> [DATA TO EXAMINE]
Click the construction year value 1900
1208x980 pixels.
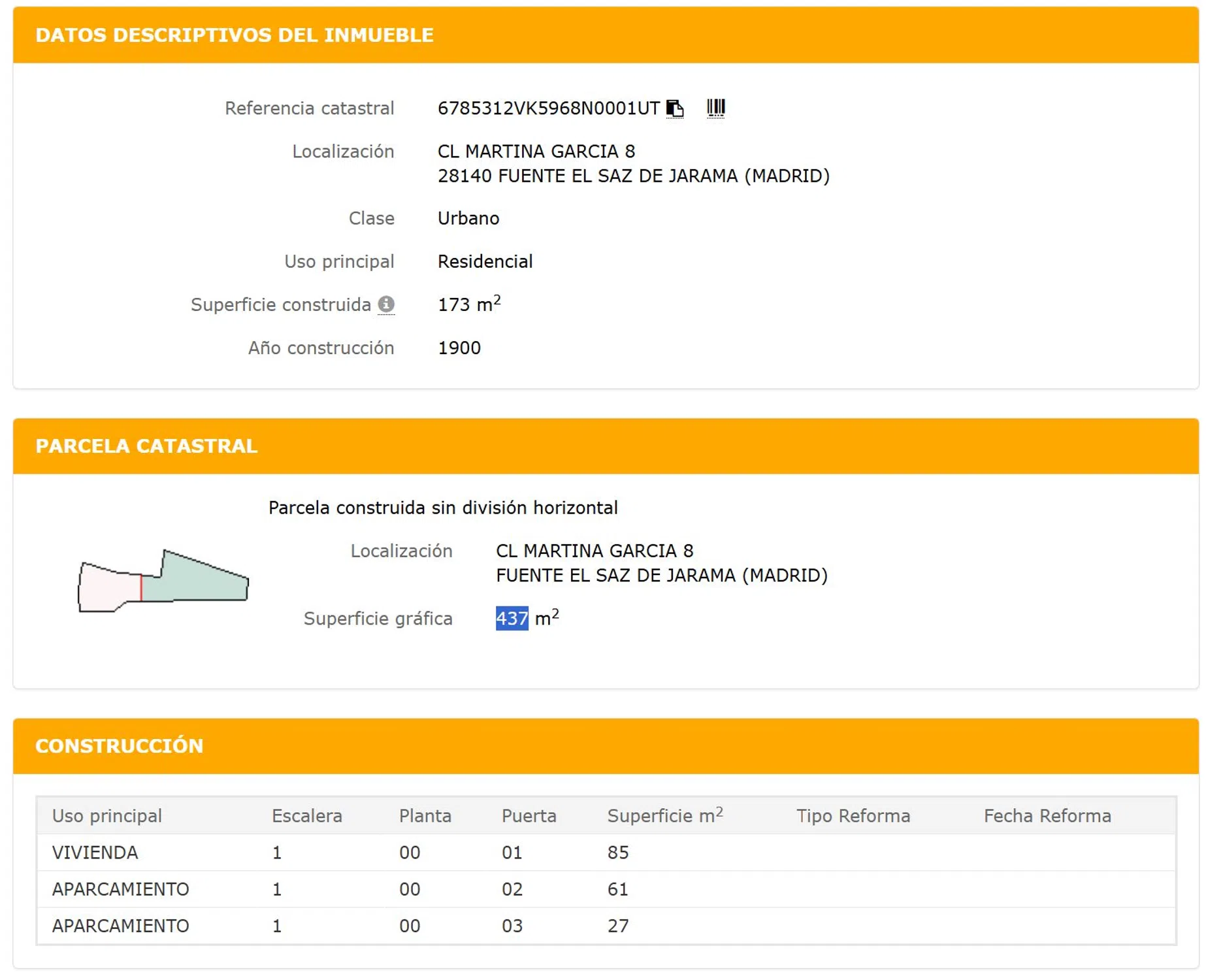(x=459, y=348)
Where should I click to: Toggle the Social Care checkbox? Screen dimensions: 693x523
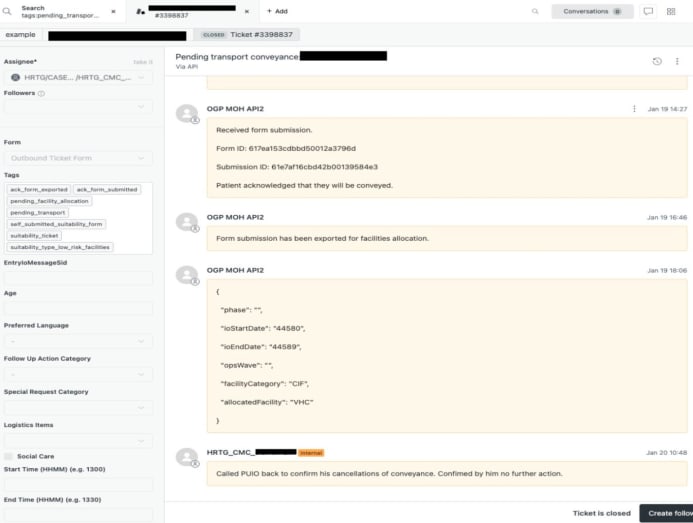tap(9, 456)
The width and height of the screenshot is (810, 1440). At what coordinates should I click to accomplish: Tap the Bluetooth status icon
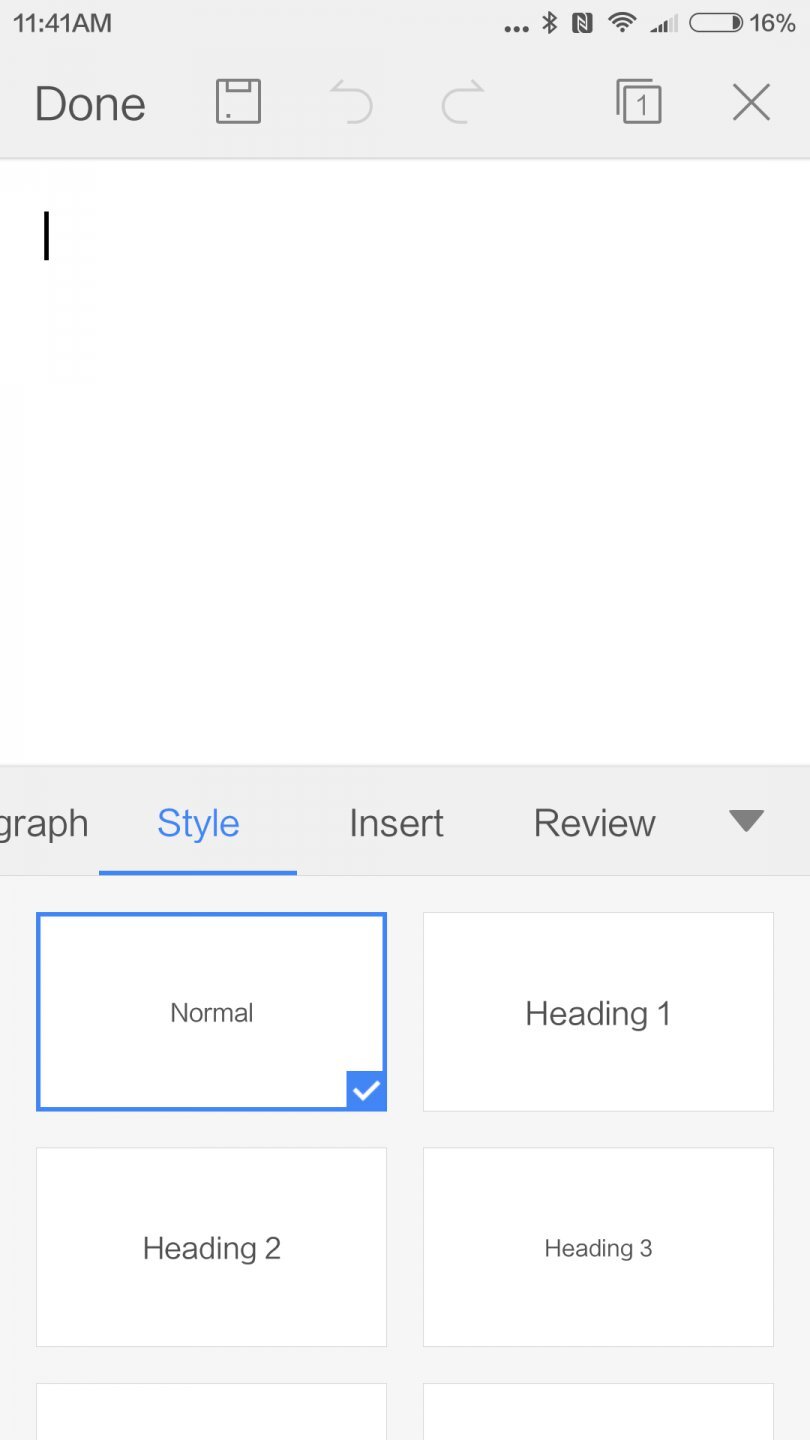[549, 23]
--
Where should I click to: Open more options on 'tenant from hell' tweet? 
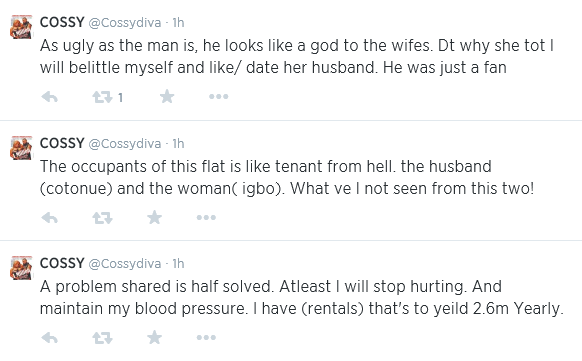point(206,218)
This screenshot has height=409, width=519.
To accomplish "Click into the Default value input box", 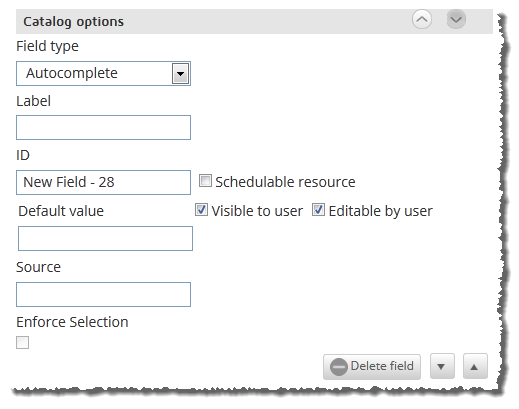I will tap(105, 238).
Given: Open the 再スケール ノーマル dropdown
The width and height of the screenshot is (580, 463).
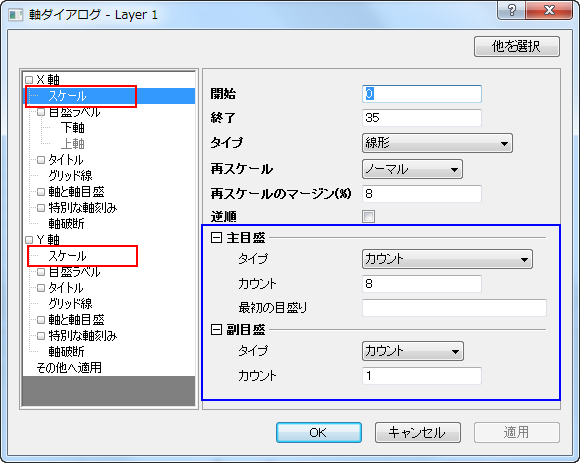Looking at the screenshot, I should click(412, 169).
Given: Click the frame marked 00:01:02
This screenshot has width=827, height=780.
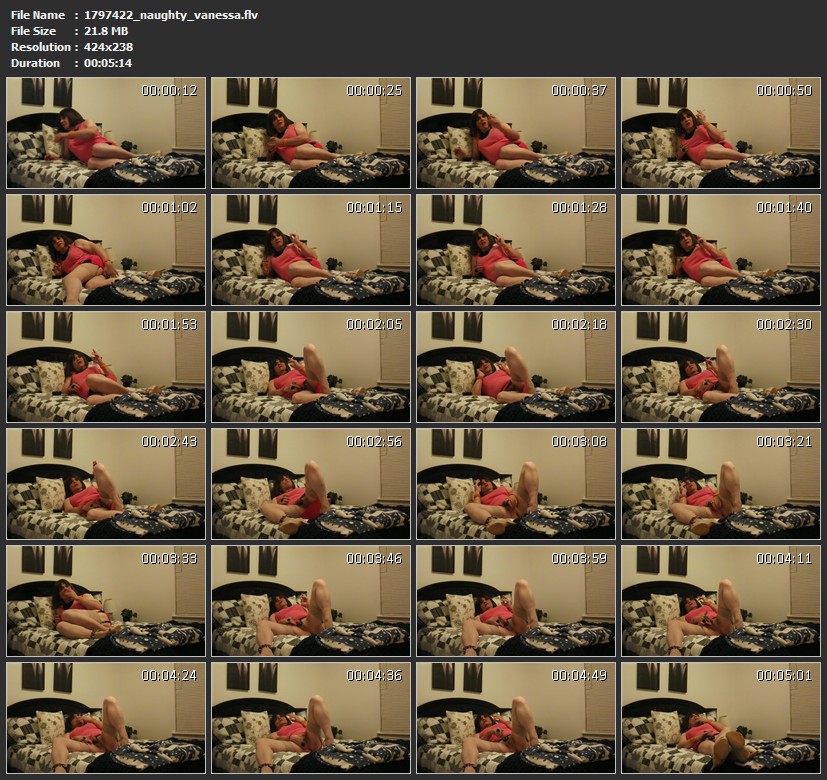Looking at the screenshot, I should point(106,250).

> [ACTION ITEM] Within the listing, count the lines that contain the word "Given", and give the count by itself.

> [OUTPUT] 2